**WHAT YOU WILL DO**
a – Can you rewrite the paragraph of the memoir excerpt about growing up deaf at CID that begins "We learned over the years" as a short bulleted list that keeps its main facts?
b – Would you continue the memoir excerpt about growing up deaf at CID with the next part of the text, starting after its final sentence?

**READING TEXT**
☆ ☆ ☆ ☆ ☆ ☆ ☆
Setting an example is not the main means of influencing another; it is the only means.
Albert Einstein
I was eleven years old when I started in CID’s advanced section, in fall 1960. We boys were feeling the flush of independence and relished the rare opportunity to escape the confines of our school. We occasionally dined at restaurants, most notably the eatery owned by baseball star Stan Musial, where Stan greeted us and signed his pictures for us. And we went to movies.
We saw a movie in a theater every Sunday night. There were no captions, of course. I often wondered whether the school authorities ever considered how much of the movies we could follow. Did they think we would benefit from viewing and not hearing movies? Did they believe we would understand the plot through osmosis? Were they just plain ignorant about what we could follow or didn’t they care? It was a huge puzzle for me.
We learned over the years to follow the stories on the screen with little or no help from our adult mentors, but it took a lot of practice. The more action in a movie, the more we understood it and, of course, the more we liked it. When the movie was heavy with dialogue, we needed help from a hearing interpreter but rarely got it. If we did, the explanation was usually so brief that we missed the subtleties. Much of this was due, naturally, to the fact that it’s difficult (and embarrassing) to translate in a dark and quiet theater. What we saw on the screen was always so much more complicated than the version our interpreter gave us. It made us wonder about our interpreters’ understanding of deafness. Did they think we didn’t notice that something beyond us was going on?
When I was in the advanced section and we watched TV, I tried to encourage the housemothers and other adults who watched with us to interpret for us in the same way my family had interpreted shows for Jonathan and me at home. I realize now I must not have verbalized well enough how much we were missing. I could have told them it was impossible for us to understand everything on TV and perhaps challenged them to watch with the sound off themselves.
Sadly, those adults weren’t as attuned to our speech as our regular teachers were. Many subtle points of our communication were lost on them. Because we were trained lipreaders, by the time we reached the Advanced Section, we could understand people who were not trained to lipread better than they could understand us. At the time we didn’t know that this was the case. It took me a long time to understand that hearing people had difficulty with my deaf speech and still longer to realize that even many of our adult caretakers at CID had trouble following what we said.
☆ ☆ ☆ ☆ ☆ ☆ ☆
**DATASET EXCERPT**
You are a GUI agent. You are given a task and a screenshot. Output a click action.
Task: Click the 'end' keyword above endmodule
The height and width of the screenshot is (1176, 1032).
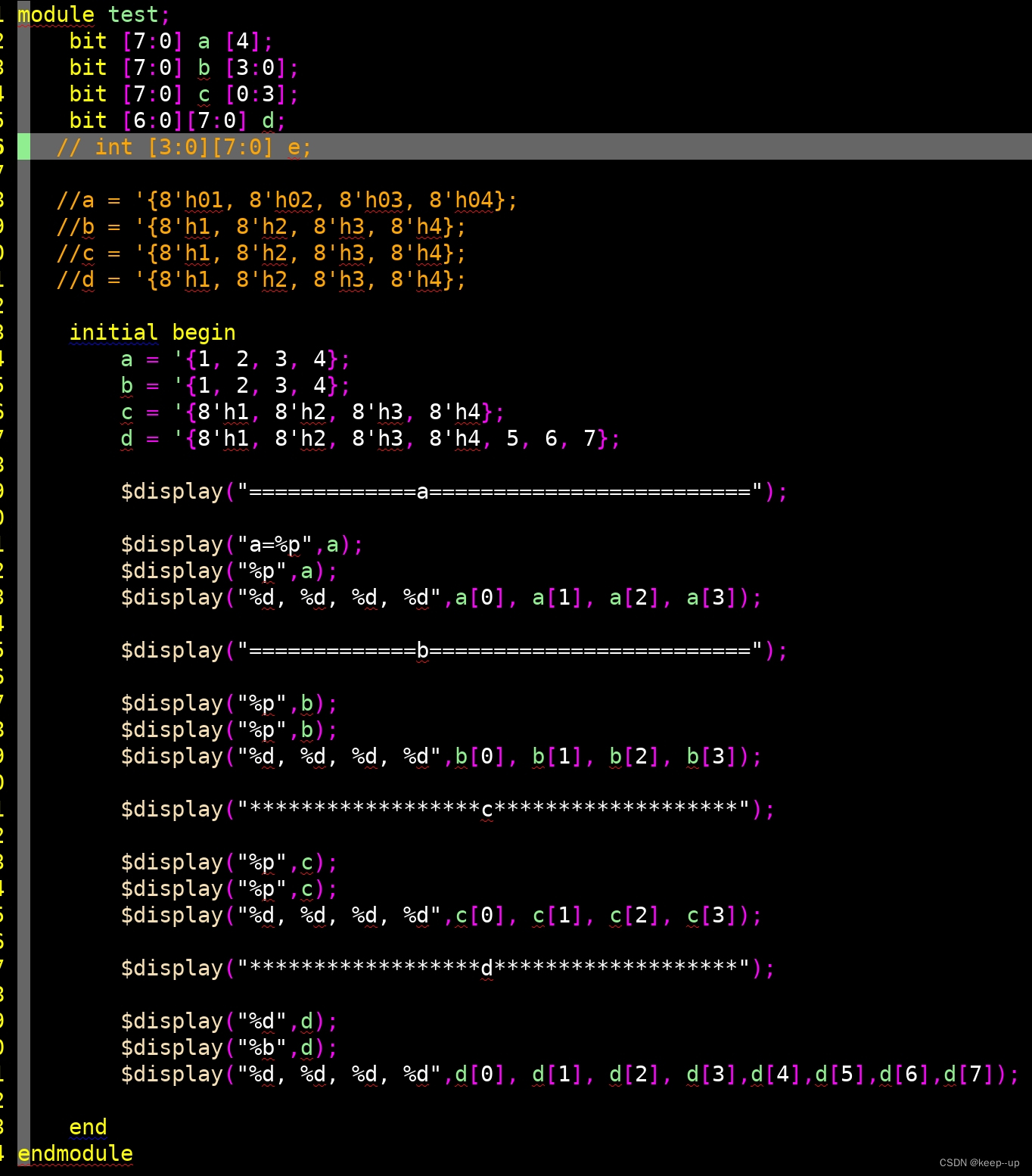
☆ ☆ ☆ ☆ ☆ ☆ ☆
**RESPONSES BY TASK**
a –
- Over the years, the boys learned to follow movie plots with little or no adult help, but it took a lot of practice.
- Movies with more action were easier to understand and more enjoyable.
- Dialogue-heavy movies required a hearing interpreter, but one was rarely available.
- When an interpreter did help, the explanations were usually too brief to convey the subtleties, partly because interpreting in a dark, quiet theater is difficult and embarrassing.
- The interpreted versions were always far simpler than what appeared on screen, which made the boys question whether their interpreters understood deafness.

b –
Although we did get out once in a while, we students were mostly isolated at CID. Fortunately, the authorities there did try to bring the outside world to us. The institute director, Dr. Richard Silverman, established a two-year program with Washington University in St. Louis. Each year, twenty Washington students who were training to become teachers of deaf children came to CID to study. Some of these students even lived in the dorms at CID. Dr. Silverman made a similar arrangement for a handful of male dental students at Washington to come to CID. Both groups of these adult students spent a few hours every day taking care of us in exchange for room and board.
For me and my classmates, this was an invaluable link to the real world. These young college students had meals with us in the dining hall and joined us after school hours at the nearby Forest Park, where we played a variety of sports. We had so many fascinating conversations with the college students. We exchanged a lot of teasing and humor between us and learned what life was like for them. Some of us who couldn’t afford to go home for short holidays such as Easter or Thanksgiving were invited to join the college students and their families. One year, Ann Gilcrest, a training teacher, took me to her family home in Indiana for Thanksgiving. Another time, student Joan Sher invited me to her hometown of Rock Island, Illinois. I fell in love with her family; they were easy to talk with.
Paul and student teacher, Joan Sher.
Dr. Silverman’s idea was brilliant. During our time with the college students, we were immersed in a world of speaking and lipreading. It was a great way to practice what we were learning.
I have managed to stay in touch with some of these former college students, including Joan. My wife and I meet with her every year in Palm Springs at a film festival. In addition, a few years ago, I ran into two professionals in the field of deafness who had been student teachers during my first two years at CID. In front of a group of my peers, they recalled with great pleasure (and to my great embarrassment) that they had bathed me at CID. I realize that this early social contact with hearing students was useful in saving my classmates and me from social isolation.
Ellen was one of these student teachers who had an important influence on me. She was a liberal, even radical, thinker who experienced many conflicts with the CID administration. Ellen didn’t like what she saw in the dormitory lives of the children. She disliked the residential institution environment. She felt empathy for the kids and became unpopular with many of the housemothers for voicing her opinions.
Ellen’s most serious conflict with the school authorities arose when she befriended our first black student teacher, a young man named Douglas. Everyone else on the staff seemed to avoid contact with him, because he was black. But Ellen offered him friendship, causing quite an uproar, particularly among the housemothers. In their ignorance and also due to the times, they were shocked that a white girl would show interest in a black man.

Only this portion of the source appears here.